* _Work order_
Transcribe the records that follow, keeping every word as it stands.

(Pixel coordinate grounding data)
◆ ◆ ◆ ◆
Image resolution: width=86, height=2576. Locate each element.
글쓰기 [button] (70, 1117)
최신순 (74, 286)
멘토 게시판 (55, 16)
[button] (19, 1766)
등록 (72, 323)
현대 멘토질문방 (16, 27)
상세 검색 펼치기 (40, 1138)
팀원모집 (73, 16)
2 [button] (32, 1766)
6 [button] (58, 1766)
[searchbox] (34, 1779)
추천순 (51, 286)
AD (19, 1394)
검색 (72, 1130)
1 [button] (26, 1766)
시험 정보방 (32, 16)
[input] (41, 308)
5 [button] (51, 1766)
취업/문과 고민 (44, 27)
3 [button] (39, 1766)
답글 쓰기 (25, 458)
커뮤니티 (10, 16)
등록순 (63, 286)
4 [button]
◆ ◆ ◆ ◆
* _Answer box_
Image resolution: width=86, height=2576. Locate each element.
글쓰기 [button] (70, 1117)
최신순 (74, 286)
멘토 게시판 (55, 16)
[button] (19, 1766)
등록 (72, 323)
현대 멘토질문방 (16, 27)
상세 검색 펼치기 (40, 1138)
팀원모집 (73, 16)
2 [button] (32, 1766)
6 [button] (58, 1766)
[searchbox] (34, 1779)
추천순 (51, 286)
AD (19, 1394)
검색 (72, 1130)
1 [button] (26, 1766)
시험 정보방 (32, 16)
[input] (41, 308)
5 [button] (51, 1766)
취업/문과 고민 (44, 27)
3 [button] (39, 1766)
답글 쓰기 (25, 458)
커뮤니티 (10, 16)
등록순 (63, 286)
4 [button]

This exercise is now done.